此事說起來,源於大半年前的一次出海打漁,薑大海從海裏打撈出一具屍體,剛上來還以為是死人,卻沒想到竟是個大活人,隻不過在隨船帶回他們所在的流雲島後,不管用何種手段,都無法將這昏迷青年喚醒。
於是,這從海裏打撈出來的神秘青年就成了整個流雲島漁民的一大心事,想要撒手不管吧,但他們流雲島漁民天性質樸,總不能昧著良心將一個活人重新扔回到海裏,可繼續照看吧,雖說不差他這一口飯吃,但這神秘青年是被薑大海從深海裏打撈出來的,處處透著邪行,島上漁民都不願接手,最後沒有辦法之下,薑大海隻好將那神秘青年帶回了自己家裏。
不過這樣一來,卻又出現了一個令薑大海更為煩惱的問題,那就是自己的寶貝女兒不知怎的,好像對那神秘青年特別上心,天天細心照顧,還幫其擦拭身體的汙垢,沒事就往那神秘青年所在的小屋跑,長此以往下去,自然也就引來一些閑言碎語。
“不管了,現在可不是煩惱這個的時候,等出海回去再說好了。

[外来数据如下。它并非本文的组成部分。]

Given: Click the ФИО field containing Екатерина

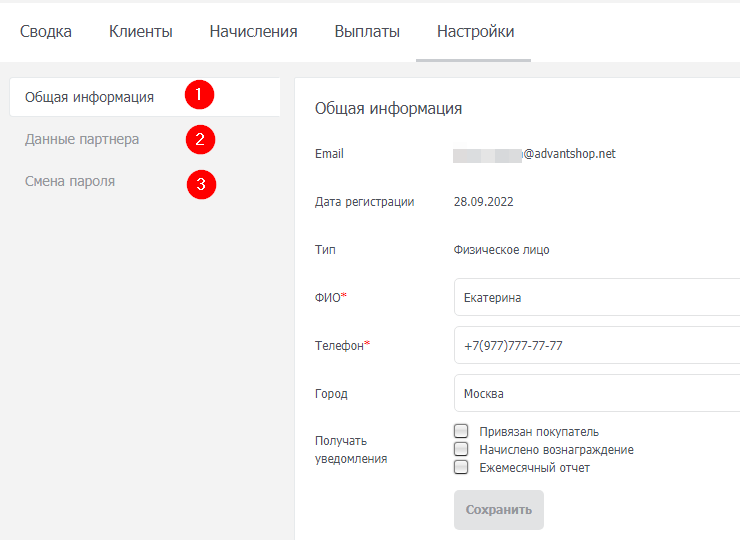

”皺眉思索了一會後,船老大薑大海便不再多想了,將全部注意力放到了這次出海捕撈上麵,馬上就要入冬了,這一次的打漁可關係著他們流雲島上千居民的饑飽,還有一件更重要的事,那就是這次出海不管付出多大的代價,都要弄到一百顆鮫魚珠才行,不然的話,引來天星島那邊的怒火,他們流雲島就要遭受滅頂之災了。